From the line containing "Screen dimensions: 819x1456" through the last line of the entries below, print each line exactly. Pictures stay out.
[RECORDS SUPPLIED Boundary: Start]
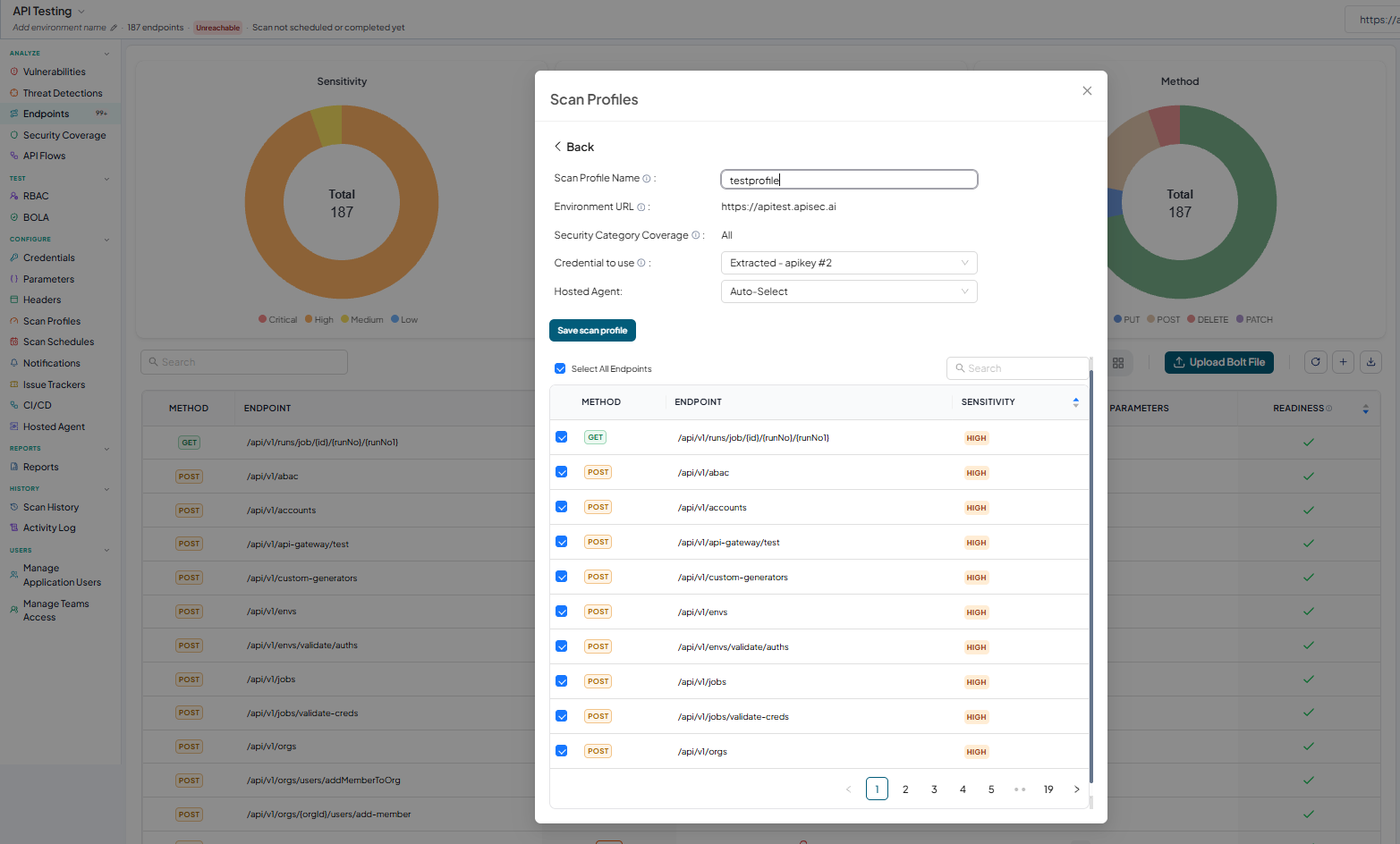Expand the API Testing application dropdown
Image resolution: width=1400 pixels, height=844 pixels.
81,12
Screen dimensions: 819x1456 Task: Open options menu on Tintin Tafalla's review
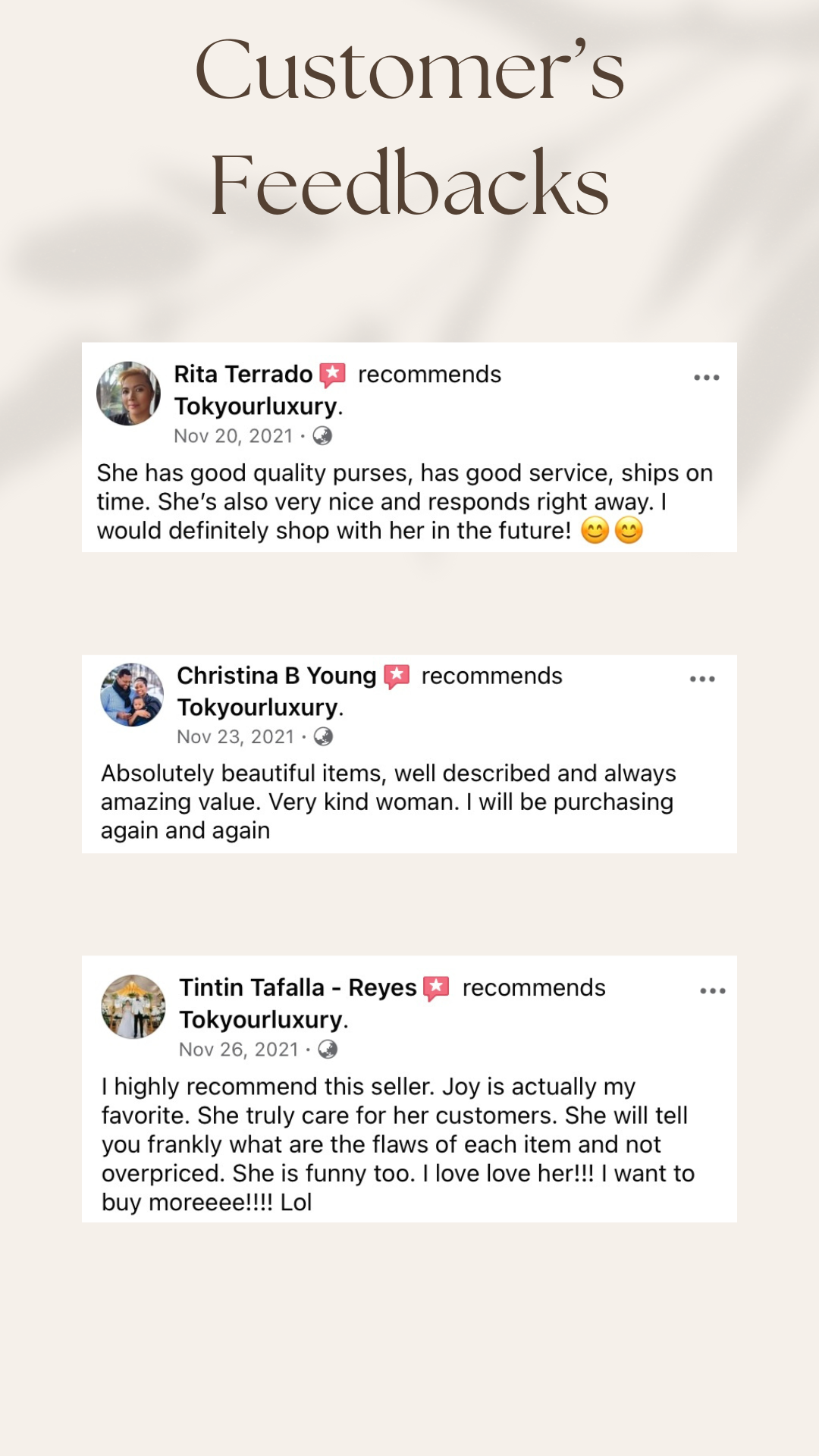point(712,990)
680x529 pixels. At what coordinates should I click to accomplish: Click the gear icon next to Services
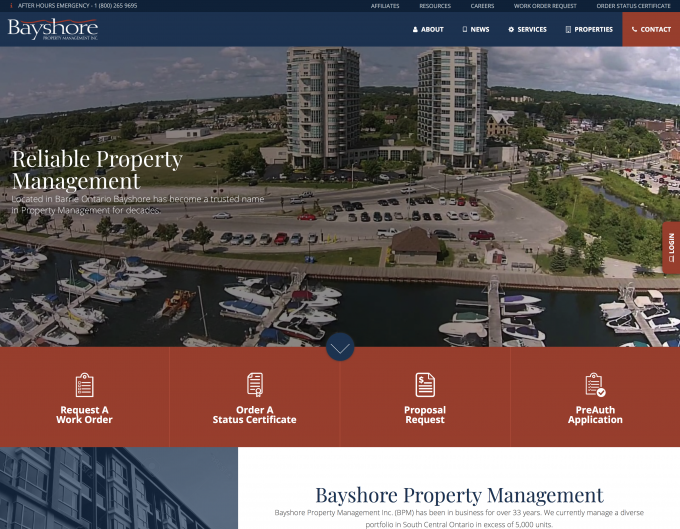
[RECORDS SUPPLIED Boundary: End]
EXPECTED OUTPUT:
Screen dimensions: 819x1456 Task: Open options menu on Tintin Tafalla's review
point(712,990)
680x529 pixels. At what coordinates should I click to accomplish: Click the gear icon next to Services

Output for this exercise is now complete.